って、待てよ?俺、着物着たことなくないか?
そうだ、夏祭りもスウェットかジャージだった。
昔の彼女に「浴衣デートね」っていわれて、断ったらフラれたことあったっけなあ。
なおはゆっくりと目をつぶると、手に持っていた着物を顔にかけた。
無理なもんはしょうがない。
とりあえずこの布は着れないけれど、顔にかけるにはちょうどいいな。
もうちょっとだけ、もうちょっとだけ眠れば……すっきりするはz……
「おい、だから起きろっていってるだろ!」
ごうごうと響くなおのいびきを聞きつけ、喜兵寿が再び部屋に駆け込んできた。
「お前は本当に寝てるか、酒飲んでるかだな」
そういってなおの首根っこを掴む。
「びいるの材料になりそうなものがあるか、市を見に行くのだろう?」
「ちょ、やめろよ!わかってるよ、わかってるんだけどよ。着物の着方がわかんないんだから仕方ないだろ!」
隙あらば布団の中に潜っていこうとするなおを、喜兵寿は驚いた目で見た。
「お前着物が着れないのか」
「今日着物の着方を練習するからさ、朝市は明日にしようぜ」
「ならば仕方ないな」
「そうそう、仕方ない……」
喜兵寿はなおの両脇に手を入れ立たせると、ぐいっと服に手をかけた。
「ちょ、なにすんだよ!」
「仕方ない、俺が着物の着方を教えてやる」
「いやいいって!そういうのいいから!」
「いいから黙って見ていろ」
小柄ななおが抵抗するもむなしく、喜兵寿はするすると服を脱がし、着物を着つけていった。
「その髪も結った方がいいな。長すぎる」
そういって今度はなおの髪を束ねていく。
喜兵寿の手のひらはゴツゴツと大きいにも関わらず、器用さがにじみ出ているような、長くて細い指だった。

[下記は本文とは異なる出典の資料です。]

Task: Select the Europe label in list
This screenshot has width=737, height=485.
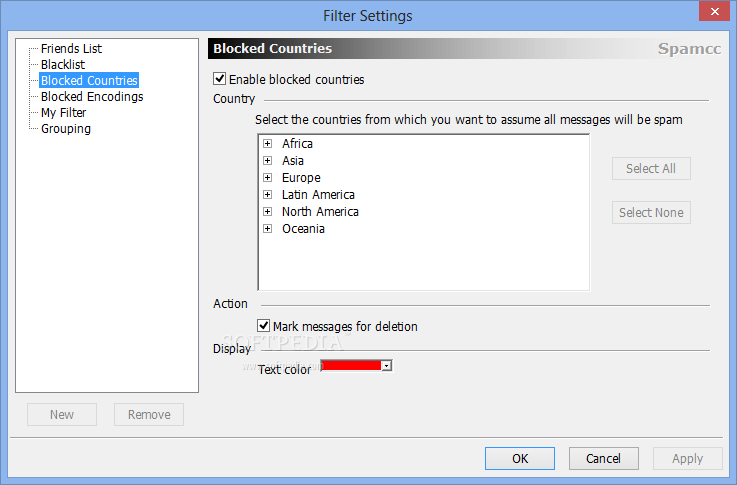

「これでよし。さ、水場で顔を洗ってこい。さっさと出発するぞ」
帯を締め、髪を結ったからだろうか。
眠気はびっくりするほどきれいに消え去り、身体の中にしゃんと芯が通ったようだった。
「おう、なんだか急に腹が減ってきた気がする。朝飯食いにいこうぜ!」
なおは喜兵寿に大きく笑いかけた。